What you need to do –
Go through the following data and transcribe exactly the stretch of lines from the one holding "Task: Click separator" to the one holding "Task: Open the Meta Data Editor tab", both included.

*** Task input Section Begins ***

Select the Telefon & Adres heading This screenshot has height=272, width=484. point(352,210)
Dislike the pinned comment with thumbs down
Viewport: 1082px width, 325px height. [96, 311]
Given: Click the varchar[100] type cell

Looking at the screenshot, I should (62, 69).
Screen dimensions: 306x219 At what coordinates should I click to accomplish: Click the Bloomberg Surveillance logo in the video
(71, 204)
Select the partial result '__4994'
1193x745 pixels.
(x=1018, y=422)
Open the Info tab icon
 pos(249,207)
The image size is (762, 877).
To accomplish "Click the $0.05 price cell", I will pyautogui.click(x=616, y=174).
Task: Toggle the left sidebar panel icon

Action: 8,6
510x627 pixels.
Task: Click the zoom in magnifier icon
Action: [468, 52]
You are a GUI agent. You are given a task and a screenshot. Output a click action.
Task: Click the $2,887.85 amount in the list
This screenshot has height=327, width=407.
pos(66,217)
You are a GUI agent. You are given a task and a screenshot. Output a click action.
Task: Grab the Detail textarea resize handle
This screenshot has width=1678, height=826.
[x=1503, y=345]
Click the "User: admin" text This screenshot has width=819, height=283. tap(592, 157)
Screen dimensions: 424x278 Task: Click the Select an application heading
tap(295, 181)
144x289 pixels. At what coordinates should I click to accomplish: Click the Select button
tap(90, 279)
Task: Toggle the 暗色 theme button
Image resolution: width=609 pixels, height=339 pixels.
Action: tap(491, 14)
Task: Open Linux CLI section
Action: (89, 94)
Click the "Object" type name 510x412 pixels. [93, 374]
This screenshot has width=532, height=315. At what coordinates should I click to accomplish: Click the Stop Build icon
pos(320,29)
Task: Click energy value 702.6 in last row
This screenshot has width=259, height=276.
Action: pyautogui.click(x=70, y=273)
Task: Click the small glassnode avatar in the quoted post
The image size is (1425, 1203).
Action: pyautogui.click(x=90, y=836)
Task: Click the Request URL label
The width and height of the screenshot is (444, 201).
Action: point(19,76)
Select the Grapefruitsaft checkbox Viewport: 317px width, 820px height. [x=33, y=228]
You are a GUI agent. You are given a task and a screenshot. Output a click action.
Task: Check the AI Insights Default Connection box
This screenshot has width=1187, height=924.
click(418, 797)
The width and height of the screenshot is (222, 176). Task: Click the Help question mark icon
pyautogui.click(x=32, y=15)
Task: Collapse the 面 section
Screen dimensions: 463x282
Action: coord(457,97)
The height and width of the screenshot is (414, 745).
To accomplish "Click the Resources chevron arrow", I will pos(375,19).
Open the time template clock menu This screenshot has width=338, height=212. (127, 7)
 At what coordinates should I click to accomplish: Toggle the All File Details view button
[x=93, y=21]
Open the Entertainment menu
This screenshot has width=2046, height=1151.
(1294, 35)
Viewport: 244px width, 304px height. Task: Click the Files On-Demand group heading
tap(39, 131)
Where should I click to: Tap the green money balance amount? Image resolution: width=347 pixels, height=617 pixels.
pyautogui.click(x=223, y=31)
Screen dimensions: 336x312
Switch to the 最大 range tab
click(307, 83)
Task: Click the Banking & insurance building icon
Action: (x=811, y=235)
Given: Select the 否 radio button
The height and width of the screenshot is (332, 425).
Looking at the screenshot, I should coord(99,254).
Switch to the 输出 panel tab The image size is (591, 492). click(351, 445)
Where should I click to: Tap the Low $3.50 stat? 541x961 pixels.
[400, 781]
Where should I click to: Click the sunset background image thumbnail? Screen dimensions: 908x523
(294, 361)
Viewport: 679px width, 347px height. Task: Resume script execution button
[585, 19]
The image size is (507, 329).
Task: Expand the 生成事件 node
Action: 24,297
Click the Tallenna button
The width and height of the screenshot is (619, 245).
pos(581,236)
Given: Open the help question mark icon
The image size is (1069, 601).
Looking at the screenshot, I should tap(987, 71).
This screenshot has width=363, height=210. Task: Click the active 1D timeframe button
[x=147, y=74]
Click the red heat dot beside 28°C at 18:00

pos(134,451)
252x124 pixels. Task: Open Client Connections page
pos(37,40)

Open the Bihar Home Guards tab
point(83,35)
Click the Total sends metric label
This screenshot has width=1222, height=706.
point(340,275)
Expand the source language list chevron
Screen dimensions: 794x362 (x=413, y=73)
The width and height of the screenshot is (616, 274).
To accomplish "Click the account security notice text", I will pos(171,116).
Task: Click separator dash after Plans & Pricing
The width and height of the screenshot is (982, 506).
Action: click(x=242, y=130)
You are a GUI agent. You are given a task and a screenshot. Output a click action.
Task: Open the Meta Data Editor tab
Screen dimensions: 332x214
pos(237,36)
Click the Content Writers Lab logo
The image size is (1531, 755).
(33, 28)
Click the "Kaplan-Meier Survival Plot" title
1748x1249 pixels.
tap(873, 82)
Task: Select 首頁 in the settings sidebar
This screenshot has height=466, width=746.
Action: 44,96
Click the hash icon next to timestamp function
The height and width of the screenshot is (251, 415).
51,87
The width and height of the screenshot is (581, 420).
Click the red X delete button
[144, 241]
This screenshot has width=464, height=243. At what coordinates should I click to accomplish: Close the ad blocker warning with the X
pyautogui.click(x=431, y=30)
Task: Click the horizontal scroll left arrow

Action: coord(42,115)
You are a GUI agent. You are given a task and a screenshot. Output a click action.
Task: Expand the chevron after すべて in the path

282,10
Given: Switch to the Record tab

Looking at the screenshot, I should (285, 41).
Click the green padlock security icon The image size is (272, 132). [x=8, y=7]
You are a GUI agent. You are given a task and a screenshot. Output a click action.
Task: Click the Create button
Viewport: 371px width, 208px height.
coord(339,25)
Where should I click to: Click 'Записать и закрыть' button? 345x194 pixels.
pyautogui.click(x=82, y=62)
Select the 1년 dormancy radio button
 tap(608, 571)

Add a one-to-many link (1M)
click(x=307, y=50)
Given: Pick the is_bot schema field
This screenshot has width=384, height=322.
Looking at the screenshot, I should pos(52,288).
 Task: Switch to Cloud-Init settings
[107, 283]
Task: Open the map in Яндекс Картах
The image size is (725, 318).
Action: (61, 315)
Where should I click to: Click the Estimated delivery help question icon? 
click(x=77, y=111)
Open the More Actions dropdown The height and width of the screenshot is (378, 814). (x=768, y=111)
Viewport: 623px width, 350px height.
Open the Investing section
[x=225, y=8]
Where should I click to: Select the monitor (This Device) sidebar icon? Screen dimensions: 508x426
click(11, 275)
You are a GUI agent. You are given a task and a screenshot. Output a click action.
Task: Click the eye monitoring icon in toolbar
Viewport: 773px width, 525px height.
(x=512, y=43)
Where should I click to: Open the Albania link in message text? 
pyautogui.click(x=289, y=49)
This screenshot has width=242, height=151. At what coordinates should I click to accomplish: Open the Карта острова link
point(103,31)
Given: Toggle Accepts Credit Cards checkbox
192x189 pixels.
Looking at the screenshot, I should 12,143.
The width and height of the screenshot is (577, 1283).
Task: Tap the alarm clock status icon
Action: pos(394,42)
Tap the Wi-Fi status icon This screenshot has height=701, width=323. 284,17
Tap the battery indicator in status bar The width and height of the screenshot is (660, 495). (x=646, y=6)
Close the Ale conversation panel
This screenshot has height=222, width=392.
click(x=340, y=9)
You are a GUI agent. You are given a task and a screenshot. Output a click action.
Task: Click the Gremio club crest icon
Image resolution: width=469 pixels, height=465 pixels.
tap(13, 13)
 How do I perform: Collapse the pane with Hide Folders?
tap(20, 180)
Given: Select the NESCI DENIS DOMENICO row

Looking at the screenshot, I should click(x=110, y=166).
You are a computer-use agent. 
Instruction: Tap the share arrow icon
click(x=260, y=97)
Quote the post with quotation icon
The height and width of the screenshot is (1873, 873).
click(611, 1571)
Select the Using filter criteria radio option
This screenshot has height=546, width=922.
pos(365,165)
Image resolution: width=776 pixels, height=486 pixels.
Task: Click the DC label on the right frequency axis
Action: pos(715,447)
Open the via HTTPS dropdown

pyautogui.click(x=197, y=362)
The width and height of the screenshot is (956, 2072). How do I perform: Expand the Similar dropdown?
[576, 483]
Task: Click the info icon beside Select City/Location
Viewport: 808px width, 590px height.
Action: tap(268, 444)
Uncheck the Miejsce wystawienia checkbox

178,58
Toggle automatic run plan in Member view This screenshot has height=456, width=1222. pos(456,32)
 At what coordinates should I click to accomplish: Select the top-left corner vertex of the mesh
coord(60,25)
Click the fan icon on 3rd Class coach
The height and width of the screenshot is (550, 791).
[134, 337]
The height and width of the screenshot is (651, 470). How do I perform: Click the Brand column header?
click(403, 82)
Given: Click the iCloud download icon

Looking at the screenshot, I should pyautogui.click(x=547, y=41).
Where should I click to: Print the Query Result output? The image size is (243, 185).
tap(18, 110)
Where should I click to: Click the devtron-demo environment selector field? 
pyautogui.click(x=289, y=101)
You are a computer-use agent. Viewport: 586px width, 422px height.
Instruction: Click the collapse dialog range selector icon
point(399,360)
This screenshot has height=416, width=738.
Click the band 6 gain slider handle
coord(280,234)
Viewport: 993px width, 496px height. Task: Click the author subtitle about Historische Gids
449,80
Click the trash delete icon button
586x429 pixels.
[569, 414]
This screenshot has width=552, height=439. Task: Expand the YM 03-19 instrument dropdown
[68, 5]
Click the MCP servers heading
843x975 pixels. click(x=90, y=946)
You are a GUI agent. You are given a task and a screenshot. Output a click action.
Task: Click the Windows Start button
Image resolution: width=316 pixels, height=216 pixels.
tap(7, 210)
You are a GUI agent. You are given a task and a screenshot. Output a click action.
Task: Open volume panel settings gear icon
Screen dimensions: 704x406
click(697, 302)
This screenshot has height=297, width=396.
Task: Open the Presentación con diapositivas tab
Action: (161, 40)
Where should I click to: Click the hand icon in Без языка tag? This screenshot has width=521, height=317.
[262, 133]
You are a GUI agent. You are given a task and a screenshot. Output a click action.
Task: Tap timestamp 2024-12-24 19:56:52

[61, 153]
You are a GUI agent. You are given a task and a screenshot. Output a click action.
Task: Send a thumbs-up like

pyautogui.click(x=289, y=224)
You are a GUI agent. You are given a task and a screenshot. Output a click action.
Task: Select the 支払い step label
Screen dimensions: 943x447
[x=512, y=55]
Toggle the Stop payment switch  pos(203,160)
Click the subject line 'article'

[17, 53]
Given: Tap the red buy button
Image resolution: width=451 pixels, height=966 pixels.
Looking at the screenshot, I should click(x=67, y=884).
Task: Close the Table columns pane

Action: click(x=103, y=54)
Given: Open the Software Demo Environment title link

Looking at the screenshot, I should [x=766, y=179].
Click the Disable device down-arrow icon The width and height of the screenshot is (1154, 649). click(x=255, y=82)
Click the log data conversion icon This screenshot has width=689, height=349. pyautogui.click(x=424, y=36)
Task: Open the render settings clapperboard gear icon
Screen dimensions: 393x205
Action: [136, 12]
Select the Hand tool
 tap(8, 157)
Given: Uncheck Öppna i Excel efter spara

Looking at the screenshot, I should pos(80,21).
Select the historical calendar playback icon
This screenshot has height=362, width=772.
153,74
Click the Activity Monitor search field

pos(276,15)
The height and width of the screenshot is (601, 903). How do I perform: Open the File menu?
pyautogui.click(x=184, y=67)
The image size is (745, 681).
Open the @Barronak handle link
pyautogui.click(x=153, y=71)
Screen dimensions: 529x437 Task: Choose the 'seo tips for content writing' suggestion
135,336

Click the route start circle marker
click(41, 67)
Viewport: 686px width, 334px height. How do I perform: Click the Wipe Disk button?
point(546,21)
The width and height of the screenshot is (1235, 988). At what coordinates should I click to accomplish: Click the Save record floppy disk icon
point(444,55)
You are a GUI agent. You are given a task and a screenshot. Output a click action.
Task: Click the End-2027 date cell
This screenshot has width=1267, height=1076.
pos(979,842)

*** Task input Section Ends ***

Response box –
Task: Click separator dash after Plans & Pricing
The width and height of the screenshot is (982, 506).
Action: click(x=242, y=130)
You are a GUI agent. You are given a task and a screenshot. Output a click action.
Task: Open the Meta Data Editor tab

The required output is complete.